Webster defines survivor as to “remain alive or in existence”, and “to continue to function or prosper”. The last term is crucial I think. The ability to contribute meaningfully to the society. Like a resilient soldier who survived the war weapons (aka chemotherapy in oncology), has bounced back (recovered), and is now ready for the next phase in life and achieve his/her purpose of life. By the way, does one ever know his/her purpose of life? Well, for now, mine is to write this blog…

Ms. Jones’ comments also make me wonder: how do we accurately gauze presence or absence of cancer in an individual? We know the radiological imaging studies including scans, mammograms, are not perfect and cannot detect micrometastatic disease. As done at some centers, particularly Europe, bone marrow biopsies could be done to detect disseminated tumor cells in the marrow. Even if one is able to detect malignant cells it does not distinguish dormant cells from those that have aggressive potential, i.e observers from the bad players. Conceptually, detection of circulating tumor cells (CTC) or circulating DNA might be an advance but is akin to detection of a needle in a haystack, and that too in lots of stacks. Maybe someday, with the help of ongoing efforts at the MGH CTC center, we will have the perfect technology to detect each and every cancer cell, though even then the critics would argue it does not prove they have cancer forming potential. Maybe we develop a test for that as well.

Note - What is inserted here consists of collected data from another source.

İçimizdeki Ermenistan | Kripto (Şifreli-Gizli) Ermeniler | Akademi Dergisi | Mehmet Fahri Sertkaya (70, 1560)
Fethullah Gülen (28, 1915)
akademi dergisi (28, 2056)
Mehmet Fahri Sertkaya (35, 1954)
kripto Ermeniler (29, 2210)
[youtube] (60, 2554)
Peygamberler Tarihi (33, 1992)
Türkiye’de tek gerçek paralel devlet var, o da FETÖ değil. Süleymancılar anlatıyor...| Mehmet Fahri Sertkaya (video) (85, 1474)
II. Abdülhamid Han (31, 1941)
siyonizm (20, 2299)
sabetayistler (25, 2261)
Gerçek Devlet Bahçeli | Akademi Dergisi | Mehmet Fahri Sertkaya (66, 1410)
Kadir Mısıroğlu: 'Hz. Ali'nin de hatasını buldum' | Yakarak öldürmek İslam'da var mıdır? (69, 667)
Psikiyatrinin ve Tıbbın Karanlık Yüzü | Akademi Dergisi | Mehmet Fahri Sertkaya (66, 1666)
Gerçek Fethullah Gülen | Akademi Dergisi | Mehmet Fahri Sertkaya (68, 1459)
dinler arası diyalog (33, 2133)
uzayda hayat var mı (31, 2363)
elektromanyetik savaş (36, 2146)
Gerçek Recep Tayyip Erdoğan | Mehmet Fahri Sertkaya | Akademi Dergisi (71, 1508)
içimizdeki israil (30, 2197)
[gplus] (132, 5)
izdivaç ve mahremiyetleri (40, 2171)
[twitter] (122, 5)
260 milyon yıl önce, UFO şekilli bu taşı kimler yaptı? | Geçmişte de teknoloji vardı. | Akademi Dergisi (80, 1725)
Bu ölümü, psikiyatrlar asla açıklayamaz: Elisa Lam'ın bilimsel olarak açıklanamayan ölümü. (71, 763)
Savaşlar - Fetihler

So, till we figure these issues out, how should we respond to the comments generated by patients like Ms. Jones? I personally will stick to the definition of “to function or prosper” as it provides a sense of optimism and purpose. It also saves me from having to go into the cancer detection argument…

I would welcome your thoughts and comments.


  1. I asked at one of my appointments when asked if I’m cancer free or in remission what do I say? I was told what I could say was I was a Survivor. I must say I like your focus when it comes to that term. It’s hard to hear that you can’t know 100% cancer is gone. Coming to terms with and being OK living with uncertainty can be a challenge. To function and prosper is certainly what I hope I’m doing. When I was told to say I’m a survivor I felt like that is such a bs term that says nothing. You can’t give the reassurance we all want but I think your focus on the meaning of survivor is perfect.